▶ [RAW DATA]:
========================================

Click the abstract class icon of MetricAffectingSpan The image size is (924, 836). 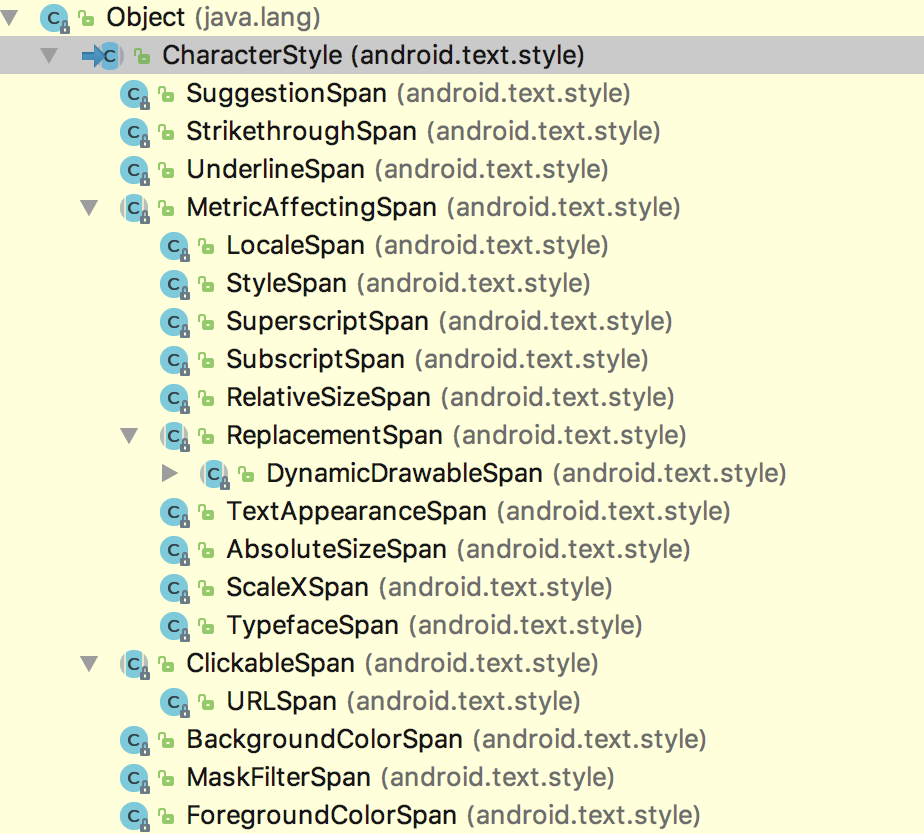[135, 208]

========================================

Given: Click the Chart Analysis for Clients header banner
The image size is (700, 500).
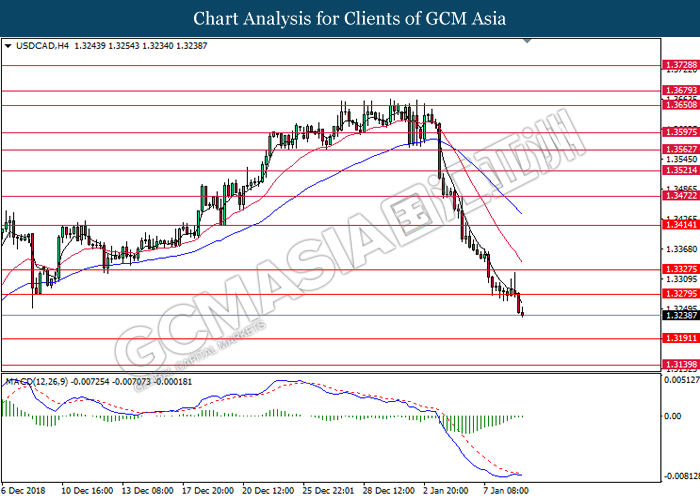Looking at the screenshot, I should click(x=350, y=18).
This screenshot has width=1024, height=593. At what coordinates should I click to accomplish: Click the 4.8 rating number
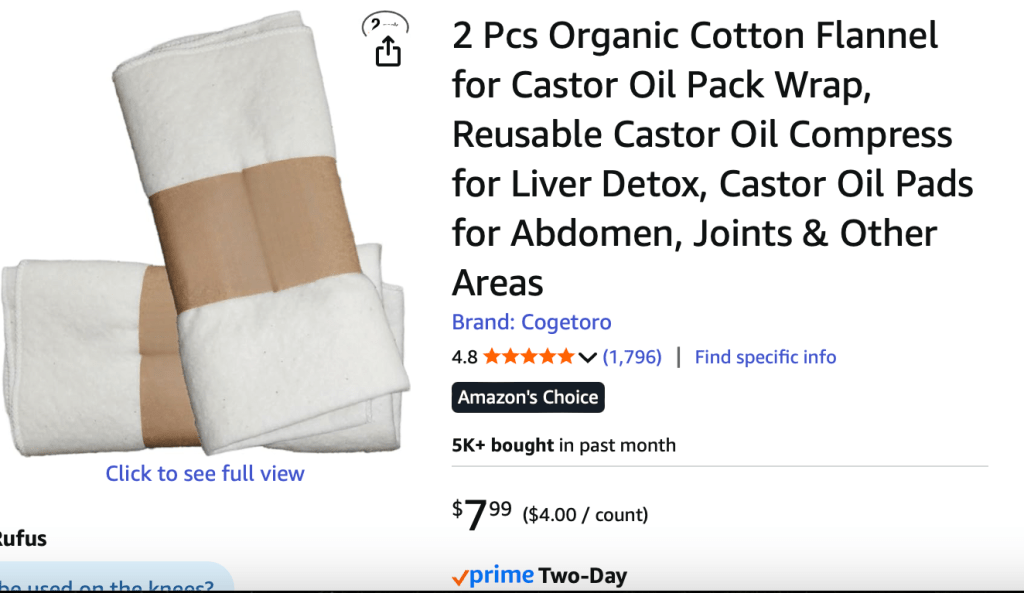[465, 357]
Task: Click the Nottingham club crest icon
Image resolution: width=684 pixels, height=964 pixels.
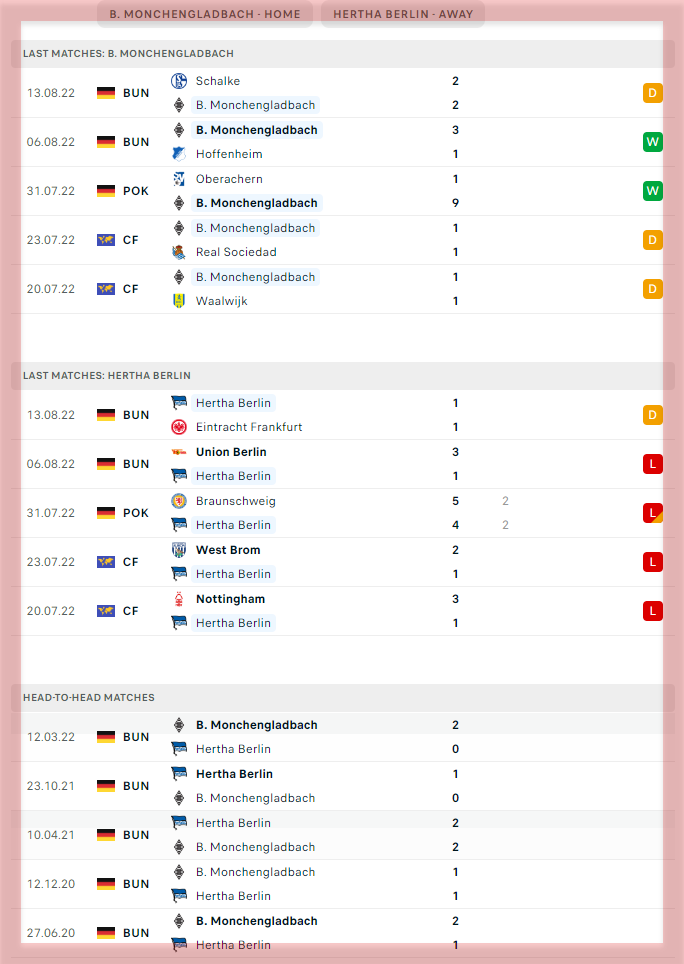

========================================

▶ [ASSIGNMENT]: Above, find the line holding "This screenshot has" and the line holding "Image resolution: width=684". Print exactly those two lines and every line between them, but no pictures.

▶ [COMPLETED TASK]:
This screenshot has width=1024, height=593. At what coordinates should I click to accomplish: Click the 4.8 rating number
[465, 357]
Task: Click the Nottingham club crest icon
Image resolution: width=684 pixels, height=964 pixels.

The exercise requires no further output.